Arte e cultura

Siena: history, art and breath-taking landscapes

History, art, landscapes; a magnificent urban design of the Middle Ages; the famous palio: these are the distinctive elements of Siena, which is only second to Florence as for beauty among the Tuscan cities. It is not by chance that in 1995 its historic center was given the title of World Heritage by Unesco. It was first an Etruscan, then a Roman city, at last a medieval Commune troubled by fierce struggles, wars, pestilences and invasions. It finally fell under the dominion of the Medici.

Some advice: go straightaway, as soon as you arrive, to the shell-shaped Piazza del Campo, where eleven streets join. This square has represented the center of the city throughout the centuries, dominated by the biggest Gothic building in Tuscany: the Palazzo Pubblico (1298) made of stones and bricks, with the slim Torre del Mangia (1349). Architecture, sculpture and painting will compete for your interest, but special attention is to be given to the Palazzo Pubblico, which hosts two amazing masterpieces of Italian painting: the Maestà (1315) and the imaginative Portrait of Guidoriccio da Fogliano (1328) by Simone Martini, and the largest medieval cycle of paintings on a secular subject: The Good Government by Ambrogio Lorenzetti (1338).

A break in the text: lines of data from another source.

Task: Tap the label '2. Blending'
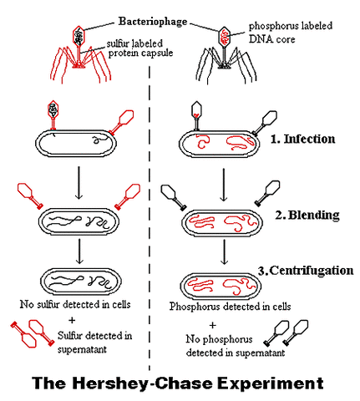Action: click(307, 215)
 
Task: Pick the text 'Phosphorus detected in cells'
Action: click(230, 306)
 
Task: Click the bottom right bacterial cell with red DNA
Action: click(223, 282)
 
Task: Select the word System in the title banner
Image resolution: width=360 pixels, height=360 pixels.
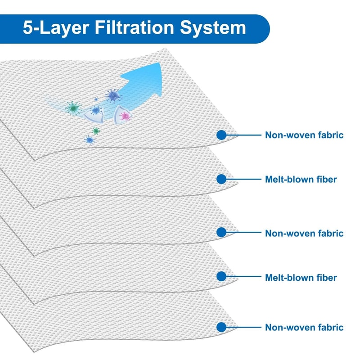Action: [x=212, y=28]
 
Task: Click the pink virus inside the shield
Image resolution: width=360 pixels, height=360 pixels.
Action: [x=125, y=116]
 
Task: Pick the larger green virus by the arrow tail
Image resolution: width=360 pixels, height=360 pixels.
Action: [x=72, y=108]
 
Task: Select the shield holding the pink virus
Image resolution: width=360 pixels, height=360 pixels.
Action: [x=124, y=114]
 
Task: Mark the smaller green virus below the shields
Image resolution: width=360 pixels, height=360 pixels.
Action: [x=95, y=130]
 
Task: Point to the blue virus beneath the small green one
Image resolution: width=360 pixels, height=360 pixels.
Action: [x=90, y=140]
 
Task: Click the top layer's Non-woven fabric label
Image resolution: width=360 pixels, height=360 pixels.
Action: [x=304, y=135]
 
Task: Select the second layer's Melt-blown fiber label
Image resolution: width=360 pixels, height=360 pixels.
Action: [x=301, y=179]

Let yourself be fascinated from the very first moment by the architecture of Siena’s peculiar medieval streets; then you’ll have the time to concentrate on its marvelous Museums, starting from the Pinacoteca located in Palazzo Bonsignori, which you can reach from the square after going along the beautiful and lively via di Città and then the via di San Pietro. From the rich art gallery you can go as far as Santa Maria del Carmine, a fourteenth-century church hosting some important works of art, and from there, through the streets Peruzzi e Stalloreggi, reach the huge monumental complex of the Cathedral and Baptistery.

The Cathedral is one of the most remarkable Gothic buildings in Italy. The core part of the present church was built between 1196 and 1215, whereas a fabulous enlargement, which had been planned, was interrupted due to the pestilence of 1348, which prostrated the city. A remain of this amazing architectural dream is the impressive unfinished wall. It is difficult to choose among the wonders of the Cathedral of Siena: from the Pulpit sculpted by Nicola Pisano to the floor with marble marquetry to the monumental Piccolomini Altarpiece and the Frescos by Pinturicchio in the Piccolomini Library, it is a matchless adventure throughout centuries and schools of Italian art. Another important Museum is that of the Opera del Duomo, alongside of the Cathedral, with the Tre Grazie, a graceful sculpture which is a Roman copy of a Hellenic original, and the magnificent Maestà by Duccio di Buoninsegna (1311).

From the Cathedral, go along the picturesque via Galluzza towards the majestic Gothic basilica di San Domenico with its crenellated campanile (inside there are beautiful frescos portraying Santa Caterina by Andrea Vanni); go past the fine Casa di Santa Caterina, the saint’s house transformed into a church in the XV century, and along the via delle Terme towards the Palazzo Salimbeni, with its beautiful Gothic windows with three lights, then, from there, along via dei Rossi to the magnificent Chiesa di San Francesco (1326-1475) with important frescos by the Lorenzetti. From San Francesco go past the fifteenth-century Oratorio di San Bernardino and you will have the chance to come back to via dei Rossi, so as to admire, in via Banchi di Sopra, the Palazzo Tolomei (XIII century), the most beautiful private building of medieval Tuscany.

From there, if you go as far as the Piazza del Campo, you will reach the elegant Loggia della Mercanzia and, once you have entered via Banchi di Sotto, admire the Palazzo Piccolomini and, just a while after, the thin fifteenth-century Loggia del Papa, next to the Chiesa di San Martino. If you go further along via San Martino, you will reach another remarkable church: Santa Maria dei Servi, in a romantic isolated position among cypresses, with innumerable precious works of Sienese painting.

We don’t have the illusion that we have described all Siena: the traveler who is not too much in a hurry will be able to discover many other beauties, visit the Archeological and Etruscan Museum located in Palazzo Sansedoni, make the interesting tour of the Porte, that is the gates of the city, as well as venture as far as the environs, the Convento dell'Osservanza, or the Castello di Belcaro.